He made no reply and she said: “Don’t you believe me?”

He strode on and she grasped his arm, stopping. He faced her and in her firm sexless embrace he stood staring at the blur of her face almost on a level with his own, in longing and despair. (Uhuh, kissing! crowed young Robert Saunders, releasing his cramped limbs, trailing them like an Indian.)

They then turned and walked on, out of his sight. Night was almost come: only the footprint of day, only the odor of day, only a rumor, a ghost of light among the trees.

V

He burst into his sister’s room. She was fixing her hair and she saw him in the mirror, panting and regrettably soiled.

“Get out, you little beast,” she said.

Undaunted, he gave his news: “Say, she’s in love with Donald, that other one says, and I seen them kissing.”

Her arrested hands bloomed delicately in her hair.

“Who is?”

“That other lady at Donald’s house.”

“Saw her kissing Donald?”

“Naw, kissing that soldier feller that ain’t got no scar.”

“Did she say she was in love with Donald?” she turned, trying to grasp her brother’s arm.

“Naw, but that soldier said she is and she never said nothing. So I guess she is, don’t you?”

“The cat! I’ll fix her.”

“That’s right,” he commended. “That’s what I told her when she sneaked up on me nekkid. I knowed you wouldn’t let no woman beat you out of Donald.”

VI

Emmy put supper on the table.

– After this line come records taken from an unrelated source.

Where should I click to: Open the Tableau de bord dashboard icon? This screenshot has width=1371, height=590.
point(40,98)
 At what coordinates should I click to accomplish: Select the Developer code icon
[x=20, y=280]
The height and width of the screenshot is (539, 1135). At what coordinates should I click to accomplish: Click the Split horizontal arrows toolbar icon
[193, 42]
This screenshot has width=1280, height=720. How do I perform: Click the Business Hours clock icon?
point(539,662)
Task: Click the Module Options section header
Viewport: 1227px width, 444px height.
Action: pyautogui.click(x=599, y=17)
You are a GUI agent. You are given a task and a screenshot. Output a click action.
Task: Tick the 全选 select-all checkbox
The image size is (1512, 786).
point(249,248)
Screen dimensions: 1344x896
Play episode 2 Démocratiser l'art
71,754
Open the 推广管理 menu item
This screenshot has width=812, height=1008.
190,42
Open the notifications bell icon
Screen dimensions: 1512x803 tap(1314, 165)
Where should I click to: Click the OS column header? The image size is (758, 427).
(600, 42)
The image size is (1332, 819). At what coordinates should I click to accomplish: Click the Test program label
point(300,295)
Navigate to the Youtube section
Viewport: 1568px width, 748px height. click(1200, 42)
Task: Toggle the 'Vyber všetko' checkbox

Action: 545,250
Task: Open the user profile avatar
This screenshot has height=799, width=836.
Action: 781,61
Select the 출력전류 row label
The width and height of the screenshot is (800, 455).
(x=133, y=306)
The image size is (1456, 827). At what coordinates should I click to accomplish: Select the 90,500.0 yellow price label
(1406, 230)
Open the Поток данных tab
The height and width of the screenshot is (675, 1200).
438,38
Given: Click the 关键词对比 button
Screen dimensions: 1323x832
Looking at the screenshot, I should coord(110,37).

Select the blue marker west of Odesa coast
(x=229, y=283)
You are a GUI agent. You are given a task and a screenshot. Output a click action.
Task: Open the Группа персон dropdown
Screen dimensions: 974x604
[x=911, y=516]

The house was quiet and dark. No lights yet. She went to the study door. Mahon and his father sat in the dusk, quietly watching the darkness come slow and soundless as a measured respiration. Donald’s head was in silhouette against a fading window and Emmy saw it and felt her heart contract as she remembered that head above her against the sky, on a night long, long ago.

But now the back of it was toward her and he no longer remembered her. She entered that room silently as the twilight itself and standing beside his chair, looking down upon his thin worn hair that had once been so wild, so soft, she drew his unresisting head against her hard little hip. His face was quiet under her slow hand, and as she gazed out into the twilight upon which they two gazed she tasted the bitter ashes of an old sorrow and she bent suddenly over his devastated head, moaning against it, making no sound.

The rector stirred heavily in the dusk. “That you, Emmy?”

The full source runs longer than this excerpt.